Dr. Borczuk advises colleagues to familiarize themselves with the literature and understand the cohort of patients in the clinical studies for Envisia, as well as outcomes and how test metrics were determined. Echoing others, Dr. Borczuk says, “Clinicians have a little bit of magical thinking about how this test works”—for example, that using any type of tissue will provide an answer. “I’m not saying the studies were not done well. But it’s a little naïve to think that the type of tissue completely doesn’t matter.” He takes it a step further and calls for future molecular tests of this type to include a preanalytic component that evaluates the tissue component. “The idea that you don’t need a preanalytic component for this test to determine whether you even have lung tissue in there is, I think, ludicrous.” While the implication is there, and his clinical colleagues have told him it doesn’t matter, “I’m not sure the data entirely supports that.”

Even if clinicians aren’t asking about the test, that doesn’t mean they’re not already using it, as Dr. Borczuk learned. Pathologists can launch the conversation themselves. “It was worth it to me,” Dr. Borczuk says. “I would have never known [what was happening] if I hadn’t asked.”

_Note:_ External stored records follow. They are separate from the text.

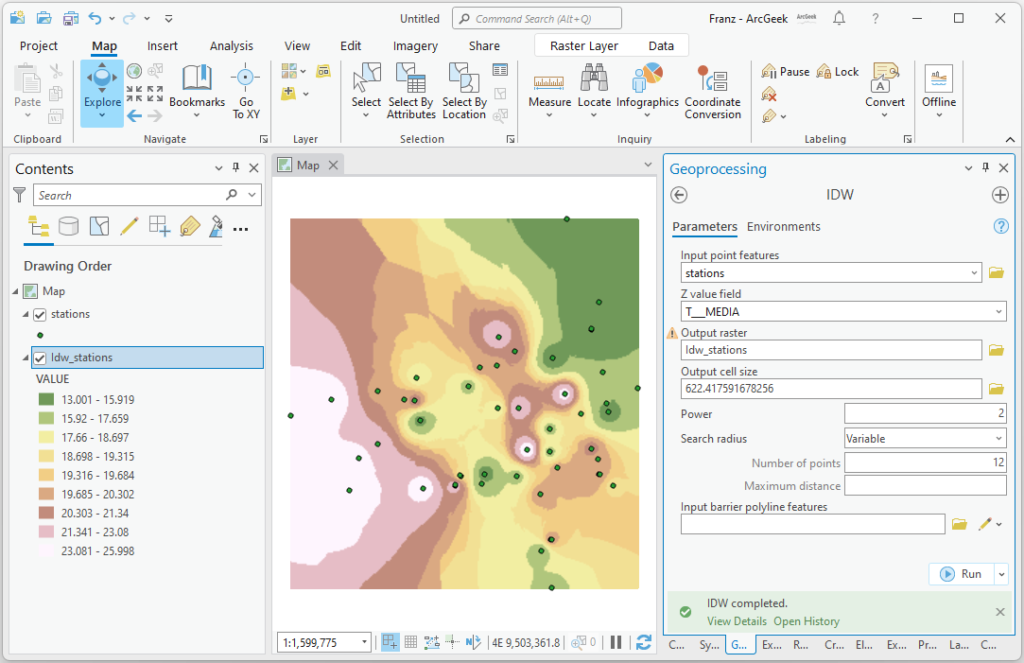Expand the Search radius dropdown
This screenshot has height=663, width=1024.
pos(999,438)
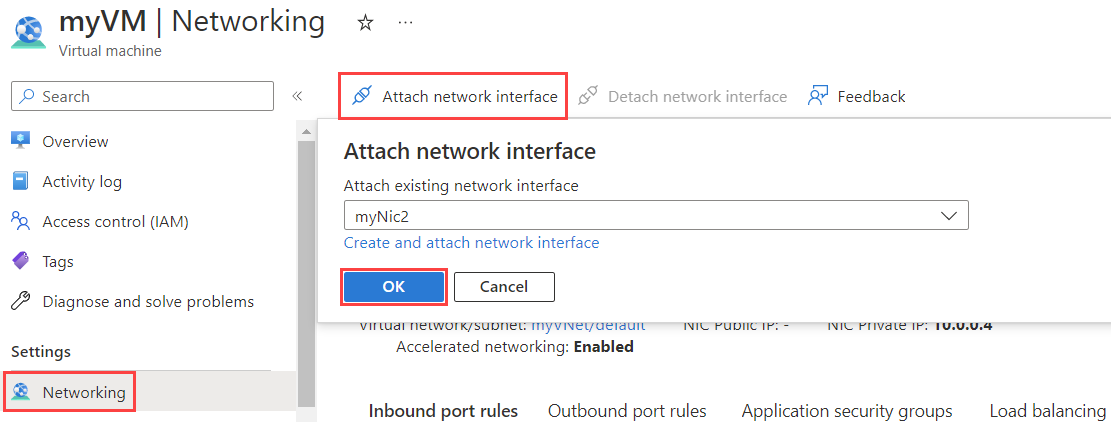Click the Attach network interface plug icon
1111x422 pixels.
pyautogui.click(x=362, y=97)
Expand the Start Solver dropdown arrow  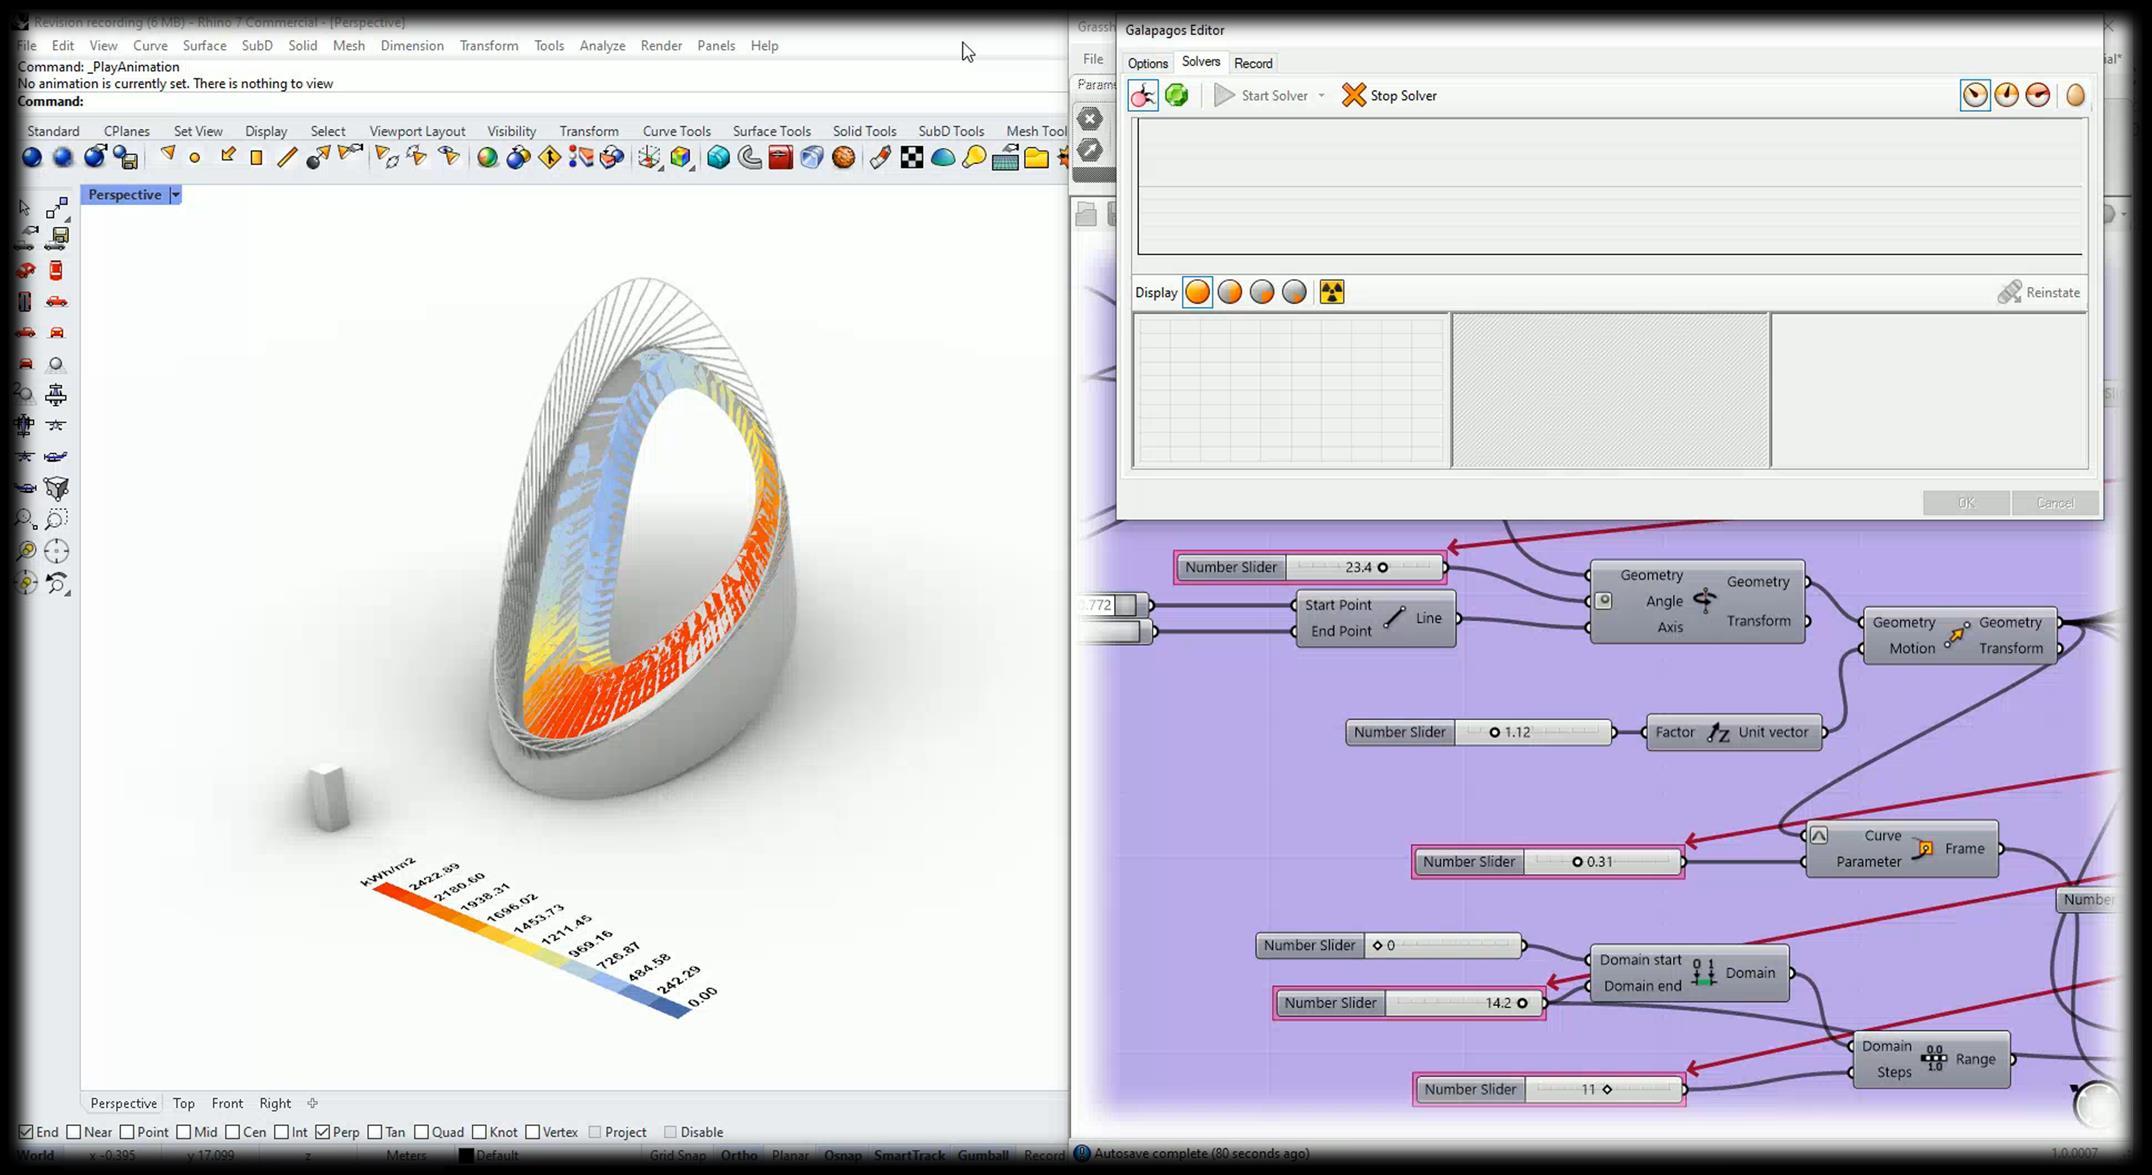point(1321,96)
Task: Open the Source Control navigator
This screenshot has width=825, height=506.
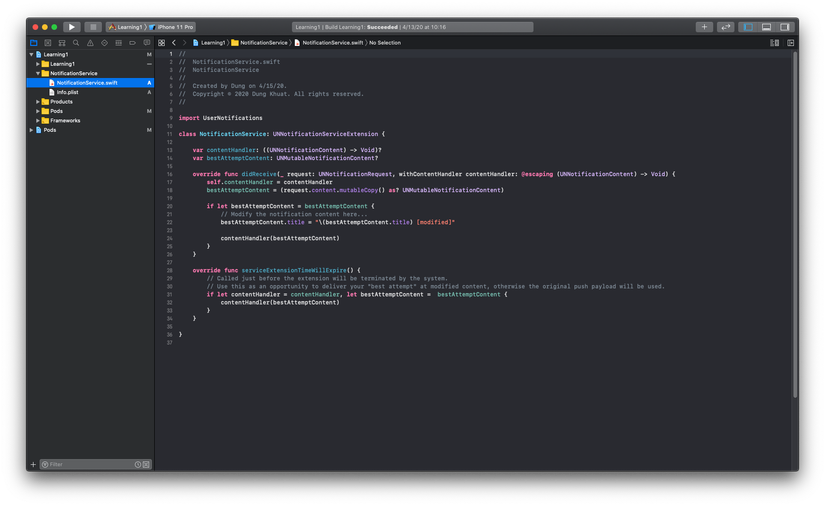Action: pyautogui.click(x=48, y=43)
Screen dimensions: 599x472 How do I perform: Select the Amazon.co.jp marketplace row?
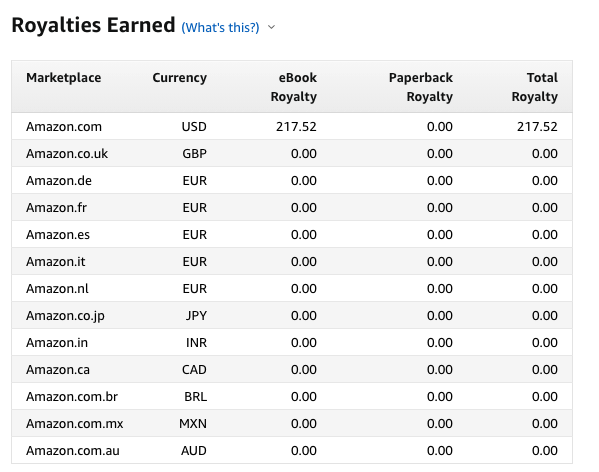pyautogui.click(x=292, y=315)
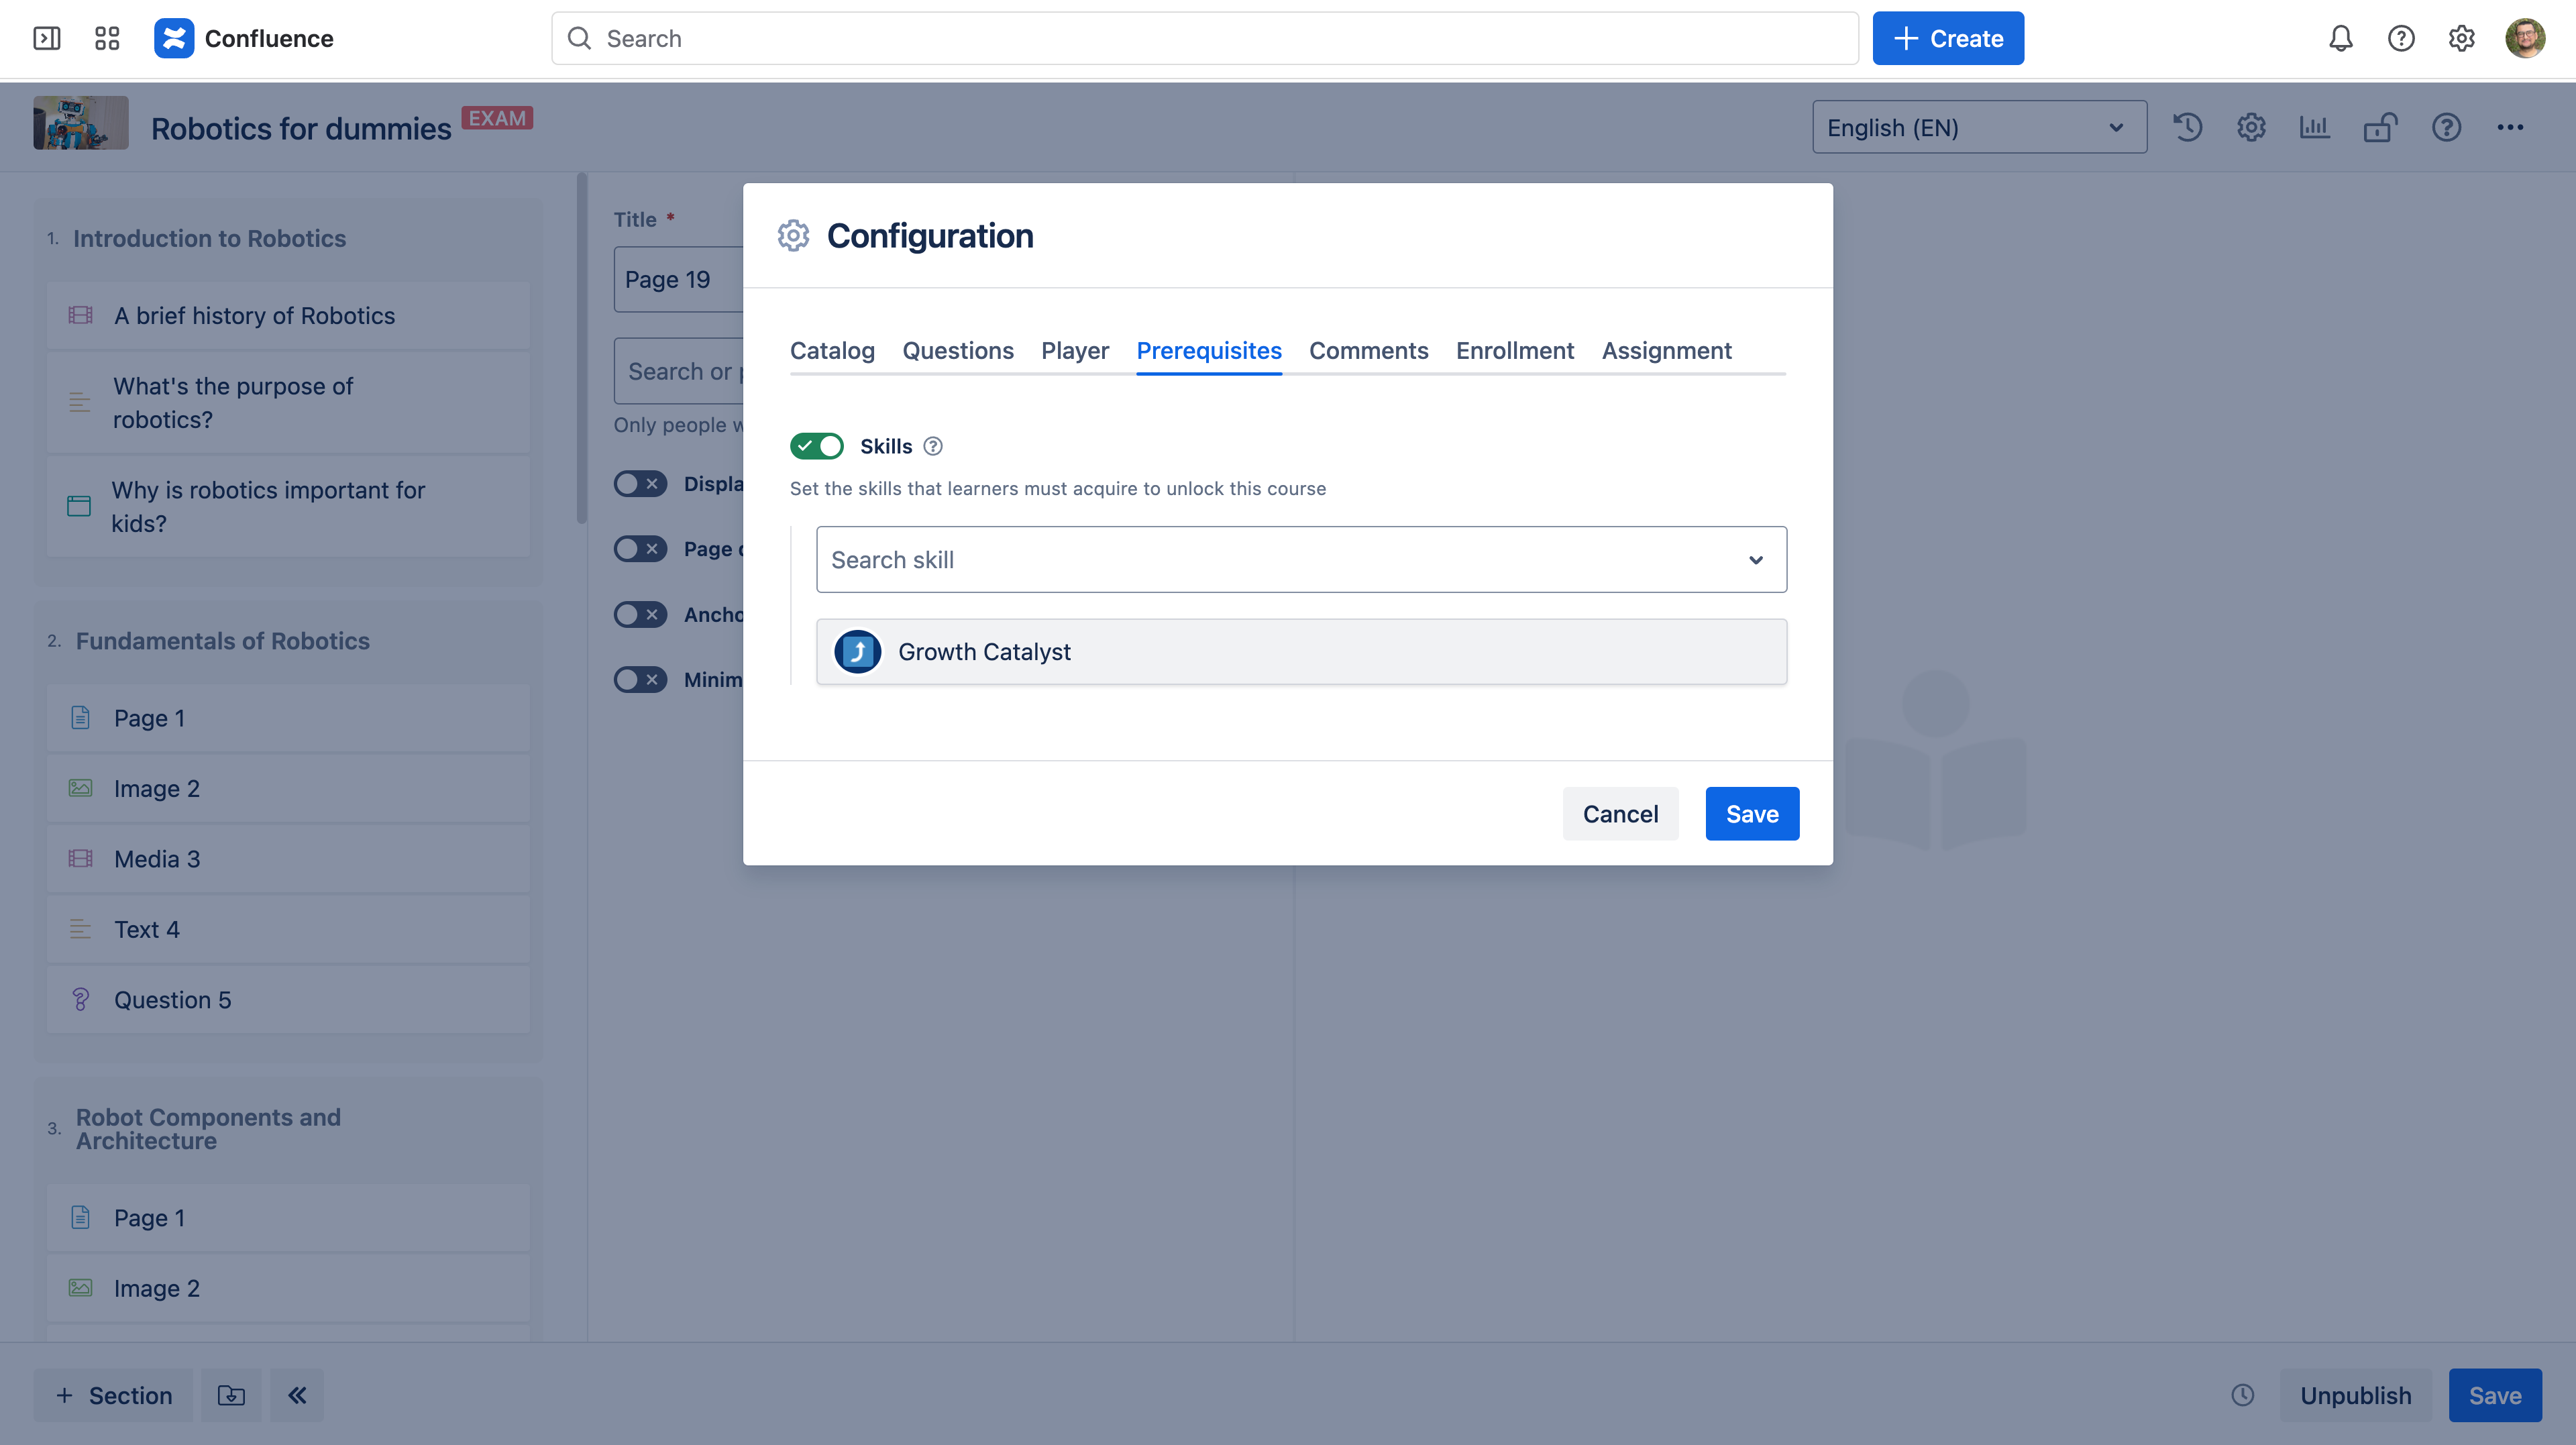Open the English (EN) language dropdown
The width and height of the screenshot is (2576, 1445).
1979,127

He did have a clue to start, he acknowledges. Might it be helpful to nose around even if you don’t suspect a problem?

Dr. Borczuk reckons it’s worth asking. “Because there is a possibility you’re sacrificing both diagnoses—you’re not getting the benefit of the Envisia test, and you’re sacrificing the ability to obtain an alternative diagnosis. Pathologists who do have a relationship with the people who do bronchoscopy could reach out to say, ‘Are you doing this test? How are you handling the distribution of the tissue to me?’”

That’s not impolitic? “I think it’s fine,” Dr. Borczuk says. “Most pulmonologists recognize there’s an interdisciplinary component here.”

Across the country, Brandon Larsen, MD, PhD, at Mayo Clinic in Arizona, also reports seeing changes that he attributes to a growing use of Envisia.

“In our consultation practice, biopsy volumes have dramatically decreased,” says Dr. Larsen, professor of laboratory medicine and pathology and consultant, Division of Anatomic Pathology.